Within the tradition of Western Christianity, the Mystics have been assured of a tolerated position by the perpetuation at an early stage in Christian development of what is called a pious fraud. About the sixth century there appeared a series of Christian Neoplatonic volumes under the name of Dionysius the Areopagite, who was the first disciple of St Paul in Athens. These volumes were taken to be almost of apostolic value, inasmuch as Dionysius was the first disciple of St Paul. In point of fact the books were written either at the end of the fifth or at the beginning of the sixth century in Syria. The unknown author merely signed the name of Dionysius the Areopagite to them in order to give them a better hearing among his fellows.

He was a Neoplatonist who had adopted Christianity and who combined the doctrine of Neoplatonic philosophy and the practices of ecstasy with Christian doctrines. The pious fraud was extremely successful. The book was translated into Latin in the ninth century by the philosopher Scotus Erigena, and thereafter it entered into the tradition of the Western Church and acted as a kind of bulwark and guarantee for the mystical minority within the Church.
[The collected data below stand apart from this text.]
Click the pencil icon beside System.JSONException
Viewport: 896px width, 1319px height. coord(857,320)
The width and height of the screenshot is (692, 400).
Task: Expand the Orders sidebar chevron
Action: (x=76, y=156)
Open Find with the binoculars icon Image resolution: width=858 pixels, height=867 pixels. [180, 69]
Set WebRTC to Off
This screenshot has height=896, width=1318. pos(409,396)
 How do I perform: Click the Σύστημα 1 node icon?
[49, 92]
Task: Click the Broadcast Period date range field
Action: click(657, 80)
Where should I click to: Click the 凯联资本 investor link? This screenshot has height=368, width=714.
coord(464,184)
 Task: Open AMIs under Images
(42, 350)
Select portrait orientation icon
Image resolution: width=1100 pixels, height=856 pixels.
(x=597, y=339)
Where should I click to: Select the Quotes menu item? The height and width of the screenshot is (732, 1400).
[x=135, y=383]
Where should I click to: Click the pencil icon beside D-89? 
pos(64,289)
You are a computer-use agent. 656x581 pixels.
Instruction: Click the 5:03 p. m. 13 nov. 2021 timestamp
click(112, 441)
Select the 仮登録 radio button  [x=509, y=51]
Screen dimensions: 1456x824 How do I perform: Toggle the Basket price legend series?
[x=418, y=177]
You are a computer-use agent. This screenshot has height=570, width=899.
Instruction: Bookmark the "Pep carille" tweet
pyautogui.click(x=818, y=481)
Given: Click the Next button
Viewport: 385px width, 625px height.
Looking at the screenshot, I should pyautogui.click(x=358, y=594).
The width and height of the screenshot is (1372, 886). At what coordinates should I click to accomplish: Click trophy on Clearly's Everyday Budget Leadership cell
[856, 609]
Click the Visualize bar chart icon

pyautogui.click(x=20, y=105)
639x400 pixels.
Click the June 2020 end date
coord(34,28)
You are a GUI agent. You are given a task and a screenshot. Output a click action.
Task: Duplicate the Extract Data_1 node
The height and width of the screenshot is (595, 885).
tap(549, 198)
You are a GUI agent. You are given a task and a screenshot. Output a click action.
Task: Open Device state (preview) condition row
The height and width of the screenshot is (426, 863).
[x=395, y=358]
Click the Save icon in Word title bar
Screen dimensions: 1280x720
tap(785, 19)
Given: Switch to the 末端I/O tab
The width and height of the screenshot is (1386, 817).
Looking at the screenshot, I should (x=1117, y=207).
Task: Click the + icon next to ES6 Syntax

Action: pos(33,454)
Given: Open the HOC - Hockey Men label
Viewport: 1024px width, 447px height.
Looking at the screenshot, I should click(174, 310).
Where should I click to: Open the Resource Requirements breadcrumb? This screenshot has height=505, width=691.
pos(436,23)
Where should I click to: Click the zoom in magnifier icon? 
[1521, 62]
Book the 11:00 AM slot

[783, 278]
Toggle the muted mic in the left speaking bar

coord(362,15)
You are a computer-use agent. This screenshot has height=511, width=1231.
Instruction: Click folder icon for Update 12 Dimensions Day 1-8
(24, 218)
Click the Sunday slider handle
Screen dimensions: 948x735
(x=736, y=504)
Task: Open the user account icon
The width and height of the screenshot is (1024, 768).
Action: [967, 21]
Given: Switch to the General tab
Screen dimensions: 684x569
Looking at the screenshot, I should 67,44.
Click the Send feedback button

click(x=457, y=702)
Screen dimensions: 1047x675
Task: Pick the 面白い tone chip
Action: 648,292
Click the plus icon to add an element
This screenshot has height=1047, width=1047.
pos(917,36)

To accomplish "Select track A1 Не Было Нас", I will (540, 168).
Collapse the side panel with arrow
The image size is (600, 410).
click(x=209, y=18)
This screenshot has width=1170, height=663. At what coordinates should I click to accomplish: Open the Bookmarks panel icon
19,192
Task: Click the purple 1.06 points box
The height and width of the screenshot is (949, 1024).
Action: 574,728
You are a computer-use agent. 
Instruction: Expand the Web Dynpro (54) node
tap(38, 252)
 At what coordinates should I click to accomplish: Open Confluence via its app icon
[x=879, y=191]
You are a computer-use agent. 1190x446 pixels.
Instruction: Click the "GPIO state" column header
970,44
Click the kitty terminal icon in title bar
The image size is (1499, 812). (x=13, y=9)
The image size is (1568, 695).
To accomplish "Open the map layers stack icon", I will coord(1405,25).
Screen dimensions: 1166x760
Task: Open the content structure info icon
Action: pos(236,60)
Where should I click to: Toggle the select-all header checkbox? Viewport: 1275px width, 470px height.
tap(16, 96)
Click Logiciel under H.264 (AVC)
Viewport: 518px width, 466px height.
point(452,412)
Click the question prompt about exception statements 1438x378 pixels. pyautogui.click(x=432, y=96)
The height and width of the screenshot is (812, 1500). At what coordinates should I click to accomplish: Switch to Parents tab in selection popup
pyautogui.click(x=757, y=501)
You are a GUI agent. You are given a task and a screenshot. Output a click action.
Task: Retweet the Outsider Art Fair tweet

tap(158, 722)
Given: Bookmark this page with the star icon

It was not until recent times that the fraud was recognized for what it was. Meanwhile, in one of the odd, ironical quirks of history, this curious bit of forgery played a very important and very beneficent part in the Western Christian tradition.

We have to consider now the relationship between the religion of immediate experience and the religion primarily concerned with symbols. In this context there is a very illuminating remark by Abbot John Chapman, a Benedictine who was one of the great spiritual directors of the twentieth century. His spiritual letters are works of great interest; he was obviously a man who had had a profound mystical experience himself and was able to help others along this same path. He remarks in one of his letters on the great difficulty of reconciling—not merely uniting—mysticism and Christianity:

St John of the Cross is like a sponge full of Christianity: you can squeeze it all out and the full mystical theory remains. Consequently, for fifteen years or so I hated St John of the Cross and called him a Buddhist. I loved St Theresa and read her again and again. She is first a Christian, only secondarily a mystic. Then I found that I had wasted fifteen years so far as prayer was concerned.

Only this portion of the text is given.